-- START DATA ENTRIES --

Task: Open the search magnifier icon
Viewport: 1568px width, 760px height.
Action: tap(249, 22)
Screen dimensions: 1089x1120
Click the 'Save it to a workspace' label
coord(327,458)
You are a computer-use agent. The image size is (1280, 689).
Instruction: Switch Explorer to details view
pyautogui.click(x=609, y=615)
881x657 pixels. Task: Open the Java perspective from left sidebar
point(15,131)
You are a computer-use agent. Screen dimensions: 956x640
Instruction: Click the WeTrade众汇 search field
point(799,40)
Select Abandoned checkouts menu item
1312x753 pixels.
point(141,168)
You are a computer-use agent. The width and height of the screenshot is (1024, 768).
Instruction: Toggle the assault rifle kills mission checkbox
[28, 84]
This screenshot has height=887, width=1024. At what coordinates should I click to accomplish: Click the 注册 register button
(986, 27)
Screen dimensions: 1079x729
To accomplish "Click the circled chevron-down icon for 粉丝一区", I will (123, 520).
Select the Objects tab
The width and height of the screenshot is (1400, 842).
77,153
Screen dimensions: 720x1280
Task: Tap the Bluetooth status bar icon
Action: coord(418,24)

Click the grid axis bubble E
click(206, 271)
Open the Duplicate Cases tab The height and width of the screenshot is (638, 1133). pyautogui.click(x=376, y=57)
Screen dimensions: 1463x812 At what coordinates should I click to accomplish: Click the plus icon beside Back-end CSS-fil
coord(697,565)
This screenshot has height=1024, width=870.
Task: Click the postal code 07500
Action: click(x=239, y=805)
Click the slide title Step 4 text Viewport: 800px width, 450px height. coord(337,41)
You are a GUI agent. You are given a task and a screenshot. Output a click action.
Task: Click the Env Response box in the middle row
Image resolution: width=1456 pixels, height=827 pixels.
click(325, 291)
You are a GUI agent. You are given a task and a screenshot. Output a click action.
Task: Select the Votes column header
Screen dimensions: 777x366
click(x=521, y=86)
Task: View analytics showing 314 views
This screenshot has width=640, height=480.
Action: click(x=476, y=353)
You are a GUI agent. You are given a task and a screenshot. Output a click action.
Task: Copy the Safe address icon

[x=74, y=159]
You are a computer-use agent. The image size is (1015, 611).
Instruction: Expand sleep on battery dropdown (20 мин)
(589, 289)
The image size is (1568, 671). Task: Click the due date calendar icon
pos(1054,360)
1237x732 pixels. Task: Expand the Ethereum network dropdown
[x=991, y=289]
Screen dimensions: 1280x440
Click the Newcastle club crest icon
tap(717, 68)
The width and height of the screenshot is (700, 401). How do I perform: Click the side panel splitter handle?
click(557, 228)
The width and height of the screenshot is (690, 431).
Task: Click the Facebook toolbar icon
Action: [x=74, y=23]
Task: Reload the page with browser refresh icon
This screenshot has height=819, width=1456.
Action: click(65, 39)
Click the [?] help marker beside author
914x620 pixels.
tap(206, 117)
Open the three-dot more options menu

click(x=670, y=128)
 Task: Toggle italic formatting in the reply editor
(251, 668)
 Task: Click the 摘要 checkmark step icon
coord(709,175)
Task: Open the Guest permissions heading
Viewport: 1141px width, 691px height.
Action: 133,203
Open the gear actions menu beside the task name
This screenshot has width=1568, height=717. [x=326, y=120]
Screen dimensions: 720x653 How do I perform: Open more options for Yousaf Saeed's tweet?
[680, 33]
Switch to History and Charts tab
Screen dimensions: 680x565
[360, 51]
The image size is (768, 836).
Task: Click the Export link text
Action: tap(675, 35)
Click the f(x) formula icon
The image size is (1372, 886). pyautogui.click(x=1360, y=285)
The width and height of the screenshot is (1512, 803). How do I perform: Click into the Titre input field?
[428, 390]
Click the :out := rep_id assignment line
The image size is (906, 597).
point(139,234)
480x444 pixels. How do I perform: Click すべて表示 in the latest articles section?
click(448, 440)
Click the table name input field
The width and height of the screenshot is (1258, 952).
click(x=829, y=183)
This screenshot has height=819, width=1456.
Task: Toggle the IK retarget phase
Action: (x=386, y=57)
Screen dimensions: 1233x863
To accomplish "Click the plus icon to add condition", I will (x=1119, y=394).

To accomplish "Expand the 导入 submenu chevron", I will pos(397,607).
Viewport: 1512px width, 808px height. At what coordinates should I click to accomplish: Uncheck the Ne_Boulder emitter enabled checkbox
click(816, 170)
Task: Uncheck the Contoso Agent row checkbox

-- END DATA ENTRIES --

→ **WORK TO COMPLETE**:
Copy out, word for word, the lines from the very first one through the line containing "Click the slide".

→ **EXERCISE RESPONSE**:
Task: Open the search magnifier icon
Viewport: 1568px width, 760px height.
Action: tap(249, 22)
Screen dimensions: 1089x1120
Click the 'Save it to a workspace' label
coord(327,458)
You are a computer-use agent. The image size is (1280, 689).
Instruction: Switch Explorer to details view
pyautogui.click(x=609, y=615)
881x657 pixels. Task: Open the Java perspective from left sidebar
point(15,131)
You are a computer-use agent. Screen dimensions: 956x640
Instruction: Click the WeTrade众汇 search field
point(799,40)
Select Abandoned checkouts menu item
1312x753 pixels.
point(141,168)
You are a computer-use agent. The width and height of the screenshot is (1024, 768).
Instruction: Toggle the assault rifle kills mission checkbox
[28, 84]
This screenshot has height=887, width=1024. At what coordinates should I click to accomplish: Click the 注册 register button
(986, 27)
Screen dimensions: 1079x729
To accomplish "Click the circled chevron-down icon for 粉丝一区", I will (123, 520).
Select the Objects tab
The width and height of the screenshot is (1400, 842).
77,153
Screen dimensions: 720x1280
Task: Tap the Bluetooth status bar icon
Action: coord(418,24)

Click the grid axis bubble E
click(206, 271)
Open the Duplicate Cases tab The height and width of the screenshot is (638, 1133). pyautogui.click(x=376, y=57)
Screen dimensions: 1463x812 At what coordinates should I click to accomplish: Click the plus icon beside Back-end CSS-fil
coord(697,565)
This screenshot has height=1024, width=870.
Task: Click the postal code 07500
Action: click(x=239, y=805)
Click the slide title Step 4 text Viewport: 800px width, 450px height. coord(337,41)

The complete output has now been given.